“Hidup itu memang susah. Jadi, kita tetap harus bertahan meski kita ditahan.”
Oleh: Maulidia Tsaniyatul Latifah, Santri-Murid Kecil (Sancil) Planet Nufo Rembang
“Duar… juar…!” Suara petir menggelegar diikuti suara rinai hujan yang sangat deras, ditambah suara khas dari atap seng rumah yang bocor.
“Wah, sepertinya kita harus ganti atap, ya?” seru ibuku.
“Ya… pinginnya sih begitu, tapi… mau bagaimana lagi, tidak ada uang,” balas ayah dengan suara agak lesu.
“Ayah… Ibu!” ucap adikku dengan suara menggelegar dari luar rumah.
“Wah… adik, sepertinya kamu harus mandi!” ucap ibu dengan nada sedikit kesal kepada adikku yang basah kuyup akibat kehujanan.
“Ibu… aku ingin makan, Bu…” ucapku dengan nada memelas agar diperhatikan.

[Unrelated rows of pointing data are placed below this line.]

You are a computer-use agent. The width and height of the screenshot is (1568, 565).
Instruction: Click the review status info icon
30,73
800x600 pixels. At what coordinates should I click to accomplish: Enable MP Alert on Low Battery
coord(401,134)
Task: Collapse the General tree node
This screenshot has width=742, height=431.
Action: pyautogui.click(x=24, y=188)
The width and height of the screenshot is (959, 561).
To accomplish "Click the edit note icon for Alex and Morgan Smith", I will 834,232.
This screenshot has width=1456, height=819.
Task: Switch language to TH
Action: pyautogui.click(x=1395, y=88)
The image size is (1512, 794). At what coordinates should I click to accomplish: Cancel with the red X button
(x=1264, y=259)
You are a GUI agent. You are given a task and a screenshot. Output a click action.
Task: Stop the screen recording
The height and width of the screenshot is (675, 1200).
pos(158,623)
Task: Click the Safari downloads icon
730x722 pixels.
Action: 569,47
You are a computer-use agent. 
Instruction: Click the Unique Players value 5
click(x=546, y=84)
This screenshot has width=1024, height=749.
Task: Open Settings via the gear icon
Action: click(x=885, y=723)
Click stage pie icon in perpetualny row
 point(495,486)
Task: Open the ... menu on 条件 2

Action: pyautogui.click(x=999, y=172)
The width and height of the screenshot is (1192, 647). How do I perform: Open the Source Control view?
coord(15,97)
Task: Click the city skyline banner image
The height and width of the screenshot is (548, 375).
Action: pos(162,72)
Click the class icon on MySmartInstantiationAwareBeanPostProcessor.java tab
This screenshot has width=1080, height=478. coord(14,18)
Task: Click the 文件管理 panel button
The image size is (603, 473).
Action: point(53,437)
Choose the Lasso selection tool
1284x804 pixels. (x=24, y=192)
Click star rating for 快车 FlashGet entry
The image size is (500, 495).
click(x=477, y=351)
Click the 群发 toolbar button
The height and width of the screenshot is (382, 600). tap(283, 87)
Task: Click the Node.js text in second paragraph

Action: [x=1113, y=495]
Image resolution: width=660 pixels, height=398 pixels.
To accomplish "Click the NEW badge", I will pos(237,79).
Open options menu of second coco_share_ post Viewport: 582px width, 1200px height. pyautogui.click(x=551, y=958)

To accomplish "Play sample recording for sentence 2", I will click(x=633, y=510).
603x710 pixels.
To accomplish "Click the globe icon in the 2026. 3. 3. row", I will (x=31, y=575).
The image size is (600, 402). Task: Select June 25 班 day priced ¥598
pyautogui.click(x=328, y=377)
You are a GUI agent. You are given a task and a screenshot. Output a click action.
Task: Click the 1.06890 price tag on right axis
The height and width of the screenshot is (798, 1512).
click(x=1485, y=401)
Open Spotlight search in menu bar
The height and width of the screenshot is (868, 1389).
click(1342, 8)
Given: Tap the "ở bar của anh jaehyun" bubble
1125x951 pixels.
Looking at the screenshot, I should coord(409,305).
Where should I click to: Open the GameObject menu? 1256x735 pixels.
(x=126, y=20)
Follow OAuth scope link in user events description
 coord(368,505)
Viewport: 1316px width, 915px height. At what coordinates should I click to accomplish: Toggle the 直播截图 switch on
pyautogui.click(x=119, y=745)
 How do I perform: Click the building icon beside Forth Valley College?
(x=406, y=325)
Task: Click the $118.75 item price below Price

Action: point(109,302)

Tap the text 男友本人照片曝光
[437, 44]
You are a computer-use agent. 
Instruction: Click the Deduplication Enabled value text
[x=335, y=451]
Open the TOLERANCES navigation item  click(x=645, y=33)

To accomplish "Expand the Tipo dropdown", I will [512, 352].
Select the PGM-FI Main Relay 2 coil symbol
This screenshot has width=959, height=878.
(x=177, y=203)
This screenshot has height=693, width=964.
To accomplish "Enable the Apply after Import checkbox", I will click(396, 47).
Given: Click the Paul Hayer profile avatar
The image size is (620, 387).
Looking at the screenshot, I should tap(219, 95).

“Duh… sebentar! Sabar, ya, lagi pusing!!” bentak ibuku kepadaku.
“Ta…” ucapku yang dipotong oleh ibuku.
“Diam! Jangan banyak bicara!” ucap ibuku sambil menyodorkan piring berisi makanan sisa.
Aku pun membawanya ke kamarku di gudang dengan sedikit gemetar.
Hai, sebelumnya perkenalkan namaku Felicia, biasa dipanggil Feli. Aku berumur 12 tahun. Aku empat bersaudara. Aku anak kedua. Kakakku yang pertama sudah meninggal. Karena itu aku jadi begini ceritanya.
—19 Agustus 1999
“Ibu, aku harus ke sekolah!” ucap Veni, kakakku.
Saat itu aku masih berumur delapan tahun, sedangkan kak Veni berumur 12 tahun. Ya, kami berbeda empat tahun.
Lalu kenapa aku yang menjadi penyebab kemalangan kakakku?
Oke, mari kita lanjut.
Setelah kakakku pergi ke sekolah, aku ikut diantarkan. Karena saat itu aku baru berumur delapan tahun, jadi masih kelas dua SD.
“En, tolong bawakan buku ini, ya. Kakak mau susul ke kelas enam,” ucap kak Veni kepada ibu.
Sejak dulu, aku memang terbiasa disuruh-suruh oleh keluargaku sendiri.
“Oh, oke, Kak,” ucapku agak takut.
“Ya sudah, bawakan ke kelas enam, ya,” ucap kak Veni sambil tersenyum.
“Iya, Kak!” jawabku.
Di seberang jalan aspal sekolah, suasana ramai sekali.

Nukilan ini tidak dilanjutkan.